Weaponize Your Training: Do The Kettlebell Walk

Justin Lind

Coach

Kettlebells, CrossFit, Mobility & Recovery

Anyone familiar with my previous work will understand my love for the kettlebell. This love is rooted in the utility and versatility of the implement. Kettlebells provide many completely unique training stimuli because they are primarily meant to be used in a single hand. This inherently creates unilateral and single-side-dominant movements that tend to closely mimic natural movement patterns, and close any lateral strength and mobility imbalances.

 

Even cursory kettlebell experience will arm athletes with many different single-arm exercises. Movements like single-arm swings, presses, cleans, and snatches all earn their unilateral distinction by placing the bell in a single hand. While these movements create an uneven load in the lower body as well, the asymmetry is minimal. Full core engagement and proper form, even during movements like a single-arm swing or snatch, will only create slightly heavier loading in the working-side leg.

 

 

This is not a bug, but a feature. One of the core’s primary roles in exercise, as in life, is to provide a solid supporting bridge to distribute unbalanced loads through the lower body. Thus, single-arm kettlebell movements challenge the core, rather than focusing the work through a single leg.

 

But what if your training objective is to target single leg strength? With all the versatility that kettlebells provide, is there a way to load a single leg using the hip hinge pattern of the classic kettlebell swing?

 

Enter the Kickstand Swing and the Walking Swing

These two movements channel the power generation from the classic, two-hand kettlebell swing through a single leg. Both create a loading scenario that all but eliminates one leg’s ability to do work, placing the complete burden on the other.

 

Kickstand Swings

 

Kickstand swings look quite similar to the classic kettlebell swing, with a single key difference. Lift one heel off the ground to remove that leg’s contribution to the movement. The higher you lift that heel, the greater burden you will place on the other leg. A slightly raised heel largely takes the posterior chain out of the equation but will still allow you to drive through the balls of your feet. To place nearly the entire load through the opposite leg, lift your heel as high as possible. You’re on the right track if you feel like a ballerina on point or like your foot is about to leave the ground.

 

From this position, perform swings just as you normally would.

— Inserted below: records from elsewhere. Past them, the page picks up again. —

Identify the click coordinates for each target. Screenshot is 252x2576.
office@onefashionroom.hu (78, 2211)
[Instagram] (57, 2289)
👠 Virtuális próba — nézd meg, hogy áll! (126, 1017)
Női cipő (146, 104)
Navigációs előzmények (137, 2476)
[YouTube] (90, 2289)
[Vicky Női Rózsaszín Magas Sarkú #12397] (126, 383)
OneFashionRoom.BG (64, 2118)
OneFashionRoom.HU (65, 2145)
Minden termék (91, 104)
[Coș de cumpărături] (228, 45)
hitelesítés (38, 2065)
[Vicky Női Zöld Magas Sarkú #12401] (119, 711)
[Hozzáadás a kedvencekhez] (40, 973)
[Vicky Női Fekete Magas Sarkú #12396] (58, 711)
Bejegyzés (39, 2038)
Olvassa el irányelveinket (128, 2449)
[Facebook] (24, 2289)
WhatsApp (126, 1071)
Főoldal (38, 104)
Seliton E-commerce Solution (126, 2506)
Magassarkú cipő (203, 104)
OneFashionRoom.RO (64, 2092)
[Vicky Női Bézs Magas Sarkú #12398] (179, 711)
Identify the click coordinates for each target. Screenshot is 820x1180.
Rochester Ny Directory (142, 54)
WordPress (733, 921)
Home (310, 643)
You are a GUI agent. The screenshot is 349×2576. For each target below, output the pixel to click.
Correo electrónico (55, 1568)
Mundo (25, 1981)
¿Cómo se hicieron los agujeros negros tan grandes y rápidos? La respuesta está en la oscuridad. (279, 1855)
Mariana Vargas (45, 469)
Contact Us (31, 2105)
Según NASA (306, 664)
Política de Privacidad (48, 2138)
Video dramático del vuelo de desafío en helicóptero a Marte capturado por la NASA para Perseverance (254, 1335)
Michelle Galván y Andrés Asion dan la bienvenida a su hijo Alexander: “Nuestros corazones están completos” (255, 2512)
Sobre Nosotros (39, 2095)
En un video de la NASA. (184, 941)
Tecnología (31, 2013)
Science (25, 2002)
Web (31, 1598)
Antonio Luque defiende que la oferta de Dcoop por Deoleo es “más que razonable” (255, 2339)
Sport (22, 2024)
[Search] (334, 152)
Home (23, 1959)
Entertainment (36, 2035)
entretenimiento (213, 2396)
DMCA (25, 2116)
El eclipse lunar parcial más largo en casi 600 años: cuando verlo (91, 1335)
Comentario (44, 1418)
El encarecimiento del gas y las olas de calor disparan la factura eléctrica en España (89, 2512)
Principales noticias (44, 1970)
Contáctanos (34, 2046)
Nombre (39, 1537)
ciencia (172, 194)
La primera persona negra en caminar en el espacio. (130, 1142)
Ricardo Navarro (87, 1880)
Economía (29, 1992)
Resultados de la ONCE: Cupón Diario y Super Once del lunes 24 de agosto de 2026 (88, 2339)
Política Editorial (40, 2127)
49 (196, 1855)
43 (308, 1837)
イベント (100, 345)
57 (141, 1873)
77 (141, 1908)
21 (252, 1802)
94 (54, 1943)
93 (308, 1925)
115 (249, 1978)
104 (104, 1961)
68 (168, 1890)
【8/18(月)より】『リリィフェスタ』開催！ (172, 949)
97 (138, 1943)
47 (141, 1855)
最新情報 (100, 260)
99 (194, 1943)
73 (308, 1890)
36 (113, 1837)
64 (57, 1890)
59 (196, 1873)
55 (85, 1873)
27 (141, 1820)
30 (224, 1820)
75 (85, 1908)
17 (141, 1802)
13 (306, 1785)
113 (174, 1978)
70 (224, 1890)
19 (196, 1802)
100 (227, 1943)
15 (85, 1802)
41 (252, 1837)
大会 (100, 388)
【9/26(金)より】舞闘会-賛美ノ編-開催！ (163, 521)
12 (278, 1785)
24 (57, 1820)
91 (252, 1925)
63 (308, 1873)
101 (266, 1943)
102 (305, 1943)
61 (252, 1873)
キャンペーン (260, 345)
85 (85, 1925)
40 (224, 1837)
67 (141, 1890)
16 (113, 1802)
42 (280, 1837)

Focus on maintaining a tight core and fully engaging your planted leg. Be prepared to feel the burn in your working-side butt!

 

 

 

Walking Swings

 

Like the kickstand swing, walking swings seek to eliminate any contribution from one leg. The walking swing accomplishes this unilateral loading by requiring you to lift a foot as you reach full extension.

 

The bottom half of a walking swing, both on the way up and down, looks identical to a classic swing, with both feet firmly planted. The difference comes as you begin to extend into the standing position. For walking swings to the left, transfer all your weight onto your left foot while driving into extension. As you reach the standing phase, step your right foot in toward your left. This will leave you standing with feet close (roughly under your hips) as the kettlebell reaches its apex. As the bell begins to descend, step your left foot out to re-establish your swing stance. Repeating this sequence will see you side-stepping your way across the gym while focusing nearly all of the power-generation through your leading leg.

 

 

Have Fun and Pay Attention

Both kickstand and walking swings offer fun and variety to your standard swing regimen. Playing with the sequencing can bring some freshness and awareness to an otherwise mundane set of swings. This also adds a mental challenge, mandating the awareness discussed above. Two of my favorite games are:

 

  • 2 Steps Forward, One Step Back - Make your way across the floor with two steps in one direction and one step back. Rest as needed because this can make for long sets. You can also make a 180 degree turn, swapping the lead leg but continuing to move toward the same wall.
  • The Kickstand Swing Dance - During the float phase of a kickstand swing, swap the planted and kickstand foot to dance back and forth over the set.

 

As with all single-side movements, pay attention to any differences that arise. Unilateral movements offer the perfect tool to spotlight any imbalances you have. I never advise simply “going through the motions” while training, but pay especially close attention during unilateral movements. They can be wonderful teachers when you observe and listen.